A letter written in the late summer--a gay, youthful document--
belongs to one of these periods of convalescence.
To Mrs. Jane Clemens and Mrs. Moffett, in St. Louis:
No. 12--$20 enclosed.
STEAMBOAT SPRINGS, August 19, '63.
MY DEAR MOTHER AND SISTER,--Ma, you have given my vanity a deadly thrust.
Behold, I am prone to boast of having the widest reputation, as a local
editor, of any man on the Pacific coast, and you gravely come forward and
tell me "if I work hard and attend closely to my business, I may aspire
to a place on a big San Francisco daily, some day." There's a comment on
human vanity for you! Why, blast it, I was under the impression that I
could get such a situation as that any time I asked for it. But I don't
want it. No paper in the United States can afford to pay me what my
place on the "Enterprise" is worth. If I were not naturally a lazy,
idle, good-for-nothing vagabond, I could make it pay me $20,000 a year.

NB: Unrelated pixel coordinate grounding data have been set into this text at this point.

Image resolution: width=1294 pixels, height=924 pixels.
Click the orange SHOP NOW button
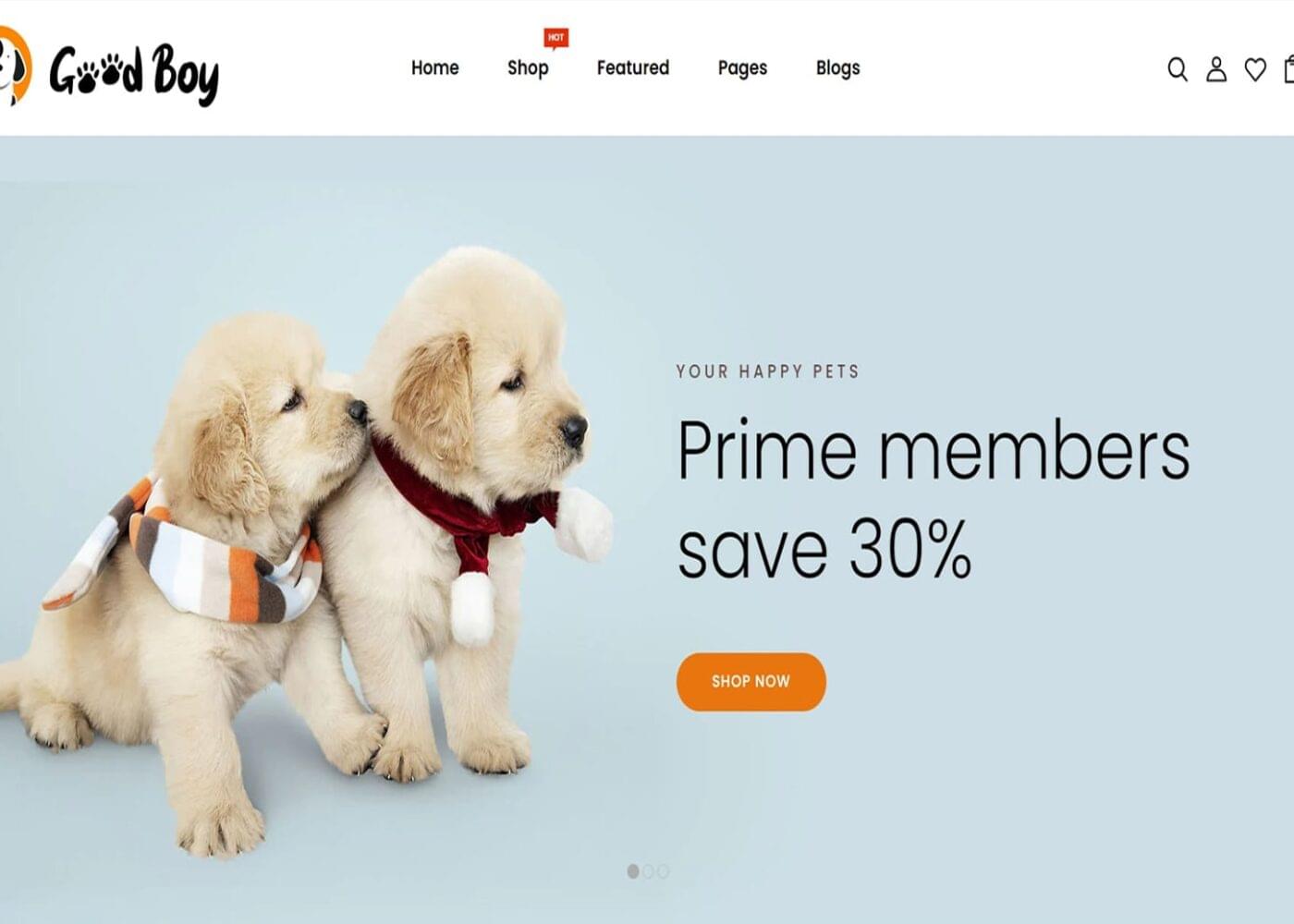coord(751,682)
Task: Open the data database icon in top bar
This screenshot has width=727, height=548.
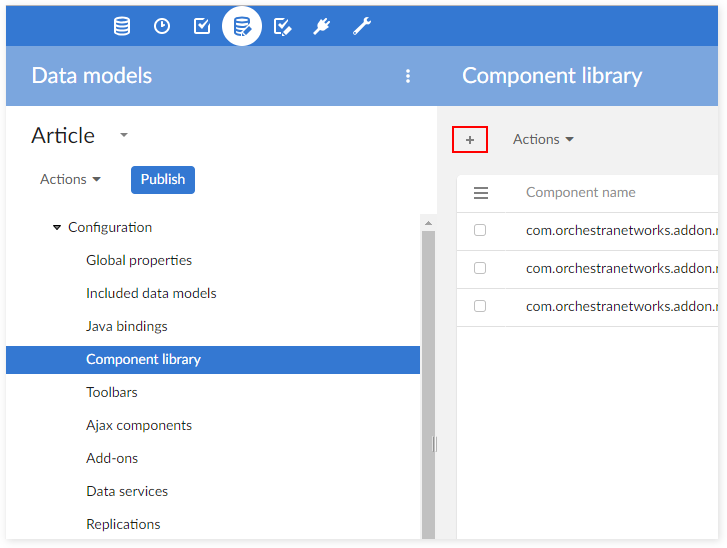Action: [x=122, y=27]
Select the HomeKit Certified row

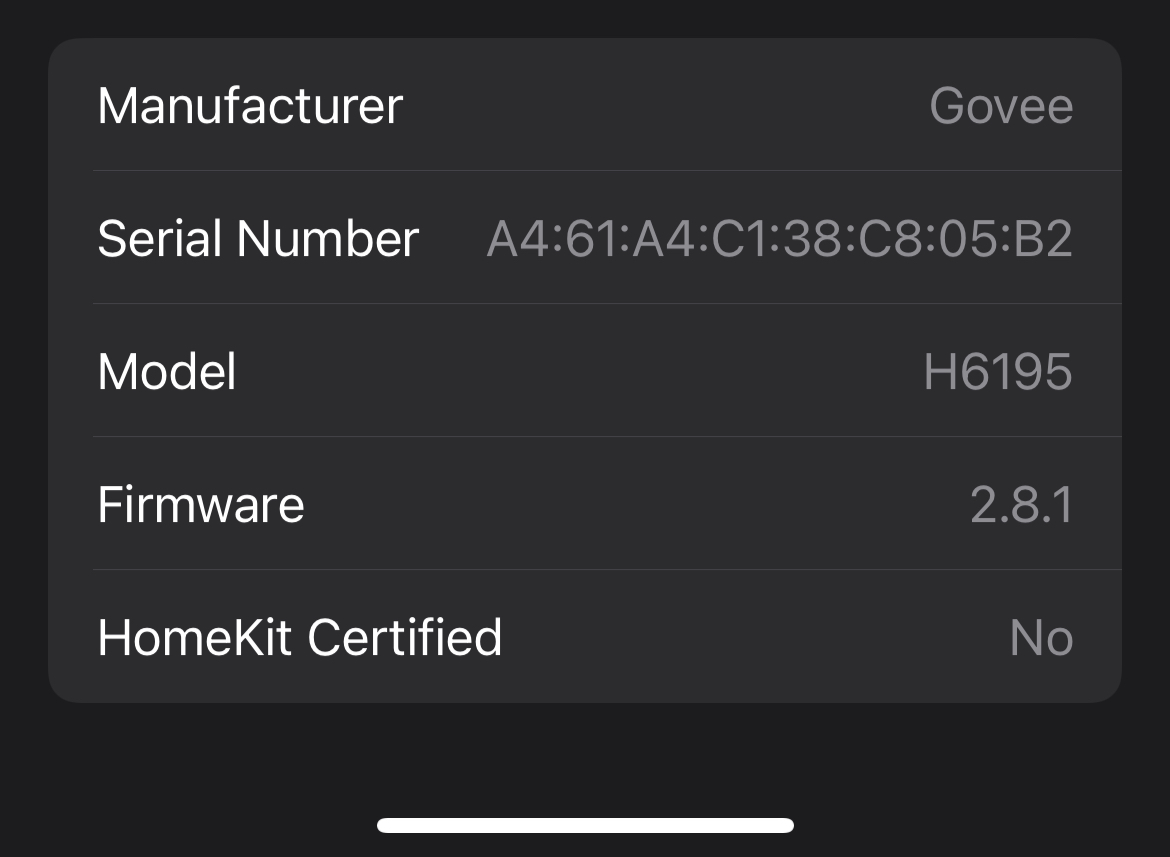pyautogui.click(x=585, y=637)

But I don't suppose I shall ever be any account. I lead an easy life,
though, and I don't care a cent whether school keeps or not. Everybody
knows me, and I fare like a prince wherever I go, be it on this side of
the mountains or the other. And I am proud to say I am the most
conceited ass in the Territory.
You think that picture looks old? Well, I can't help it--in reality I am
not as old as I was when I was eighteen.
I took a desperate cold more than a week ago, and I seduced Wilson (a
Missouri boy, reporter of the Daily Union,) from his labors, and we went
over to Lake Bigler. But I failed to cure my cold. I found the "Lake
House" crowded with the wealth and fashion of Virginia, and I could not
resist the temptation to take a hand in all the fun going. Those
Virginians--men and women both--are a stirring set, and I found if I went
with them on all their eternal excursions, I should bring the consumption
home with me--so I left, day before yesterday, and came back into the
Territory again. A lot of them had purchased a site for a town on the
Lake shore, and they gave me a lot. When you come out, I'll build you a
house on it. The Lake seems more supernaturally beautiful now, than
ever. It is the masterpiece of the Creation.
The hotel here at the Springs is not so much crowded as usual, and I am
having a very comfortable time of it. The hot, white steam puffs up out
of fissures in the earth like the jets that come from a steam-boat's
'scape pipes, and it makes a boiling, surging noise like a steam-boat,
too-hence the name. We put eggs in a handkerchief and dip them in the
springs--they "soft boil" in 2 Minutes, and boil as hard as a rock in
4 minutes. These fissures extend more than a quarter of a mile, and the
long line of steam columns looks very pretty. A large bath house is
built over one of the springs, and we go in it and steam ourselves as
long as we can stand it, and then come out and take a cold shower bath.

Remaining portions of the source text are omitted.